=== Data for this exercise ===

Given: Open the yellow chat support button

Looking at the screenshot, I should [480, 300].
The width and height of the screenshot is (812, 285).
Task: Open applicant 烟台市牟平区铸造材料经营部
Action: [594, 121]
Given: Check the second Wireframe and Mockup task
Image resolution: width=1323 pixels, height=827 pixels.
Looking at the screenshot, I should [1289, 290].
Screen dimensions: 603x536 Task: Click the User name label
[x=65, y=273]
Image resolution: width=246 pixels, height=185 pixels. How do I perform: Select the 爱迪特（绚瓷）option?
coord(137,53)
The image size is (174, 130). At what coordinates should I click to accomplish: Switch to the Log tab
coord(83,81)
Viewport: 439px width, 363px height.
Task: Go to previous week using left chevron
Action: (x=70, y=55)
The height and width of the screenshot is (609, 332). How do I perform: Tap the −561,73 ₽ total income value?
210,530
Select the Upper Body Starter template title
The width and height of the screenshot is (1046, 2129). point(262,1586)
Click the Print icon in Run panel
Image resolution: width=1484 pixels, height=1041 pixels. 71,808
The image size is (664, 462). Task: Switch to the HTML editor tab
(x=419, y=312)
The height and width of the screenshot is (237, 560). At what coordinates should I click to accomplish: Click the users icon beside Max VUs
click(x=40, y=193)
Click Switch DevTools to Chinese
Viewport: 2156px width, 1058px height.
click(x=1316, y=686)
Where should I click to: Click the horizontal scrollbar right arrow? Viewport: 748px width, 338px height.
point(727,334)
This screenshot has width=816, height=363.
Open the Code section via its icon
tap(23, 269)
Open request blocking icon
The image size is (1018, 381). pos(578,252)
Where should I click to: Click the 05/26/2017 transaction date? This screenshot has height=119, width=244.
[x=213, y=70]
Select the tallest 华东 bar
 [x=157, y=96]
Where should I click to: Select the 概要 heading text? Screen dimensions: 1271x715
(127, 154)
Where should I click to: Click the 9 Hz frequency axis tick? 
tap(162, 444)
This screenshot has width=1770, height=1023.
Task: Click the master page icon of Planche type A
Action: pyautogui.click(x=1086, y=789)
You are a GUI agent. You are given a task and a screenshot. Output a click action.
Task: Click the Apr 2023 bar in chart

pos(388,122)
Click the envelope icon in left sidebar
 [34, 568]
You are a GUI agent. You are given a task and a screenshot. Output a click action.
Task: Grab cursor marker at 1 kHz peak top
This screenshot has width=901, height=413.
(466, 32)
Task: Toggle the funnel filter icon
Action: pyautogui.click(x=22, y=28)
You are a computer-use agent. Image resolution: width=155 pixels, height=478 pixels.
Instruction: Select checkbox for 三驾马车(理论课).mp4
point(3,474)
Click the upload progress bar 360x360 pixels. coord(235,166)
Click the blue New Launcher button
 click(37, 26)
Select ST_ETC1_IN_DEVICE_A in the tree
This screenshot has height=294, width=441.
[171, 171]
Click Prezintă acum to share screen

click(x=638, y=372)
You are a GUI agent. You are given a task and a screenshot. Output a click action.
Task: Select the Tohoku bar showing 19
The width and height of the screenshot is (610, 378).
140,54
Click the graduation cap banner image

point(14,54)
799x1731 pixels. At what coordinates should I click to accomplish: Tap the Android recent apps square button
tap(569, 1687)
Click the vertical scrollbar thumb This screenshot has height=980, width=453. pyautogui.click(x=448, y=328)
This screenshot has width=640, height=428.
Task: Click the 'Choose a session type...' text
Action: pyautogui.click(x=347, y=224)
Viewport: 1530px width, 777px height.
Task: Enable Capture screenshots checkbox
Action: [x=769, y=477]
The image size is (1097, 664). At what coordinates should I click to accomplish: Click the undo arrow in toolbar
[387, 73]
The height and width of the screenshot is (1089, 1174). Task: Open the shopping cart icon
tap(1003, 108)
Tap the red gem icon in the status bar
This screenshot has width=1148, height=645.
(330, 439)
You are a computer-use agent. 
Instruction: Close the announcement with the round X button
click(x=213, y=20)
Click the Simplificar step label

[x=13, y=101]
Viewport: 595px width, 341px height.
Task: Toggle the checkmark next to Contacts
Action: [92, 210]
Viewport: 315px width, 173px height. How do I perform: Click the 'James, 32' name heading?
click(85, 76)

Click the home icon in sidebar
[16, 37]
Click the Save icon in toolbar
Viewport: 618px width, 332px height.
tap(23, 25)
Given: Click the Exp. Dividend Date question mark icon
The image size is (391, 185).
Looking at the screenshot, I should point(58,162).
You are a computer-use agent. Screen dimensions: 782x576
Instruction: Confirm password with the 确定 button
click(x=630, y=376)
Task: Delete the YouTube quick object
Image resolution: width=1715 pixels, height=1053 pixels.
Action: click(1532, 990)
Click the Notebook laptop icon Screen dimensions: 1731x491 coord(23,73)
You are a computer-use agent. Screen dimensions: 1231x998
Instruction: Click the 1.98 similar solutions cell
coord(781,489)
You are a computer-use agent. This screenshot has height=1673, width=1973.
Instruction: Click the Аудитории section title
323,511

===

Rewrite the entries from the line containing "Screen dimensions: 603x536" down to the line containing "(x=419, y=312)", swapping "Switch to the" for "Go to the" and leaving all else unchanged.

Screen dimensions: 603x536 Task: Click the User name label
[x=65, y=273]
Image resolution: width=246 pixels, height=185 pixels. How do I perform: Select the 爱迪特（绚瓷）option?
coord(137,53)
The image size is (174, 130). At what coordinates should I click to accomplish: Go to the Log tab
coord(83,81)
Viewport: 439px width, 363px height.
Task: Go to previous week using left chevron
Action: (x=70, y=55)
The height and width of the screenshot is (609, 332). How do I perform: Tap the −561,73 ₽ total income value?
210,530
Select the Upper Body Starter template title
The width and height of the screenshot is (1046, 2129). point(262,1586)
Click the Print icon in Run panel
Image resolution: width=1484 pixels, height=1041 pixels. 71,808
The image size is (664, 462). Task: Go to the HTML editor tab
(x=419, y=312)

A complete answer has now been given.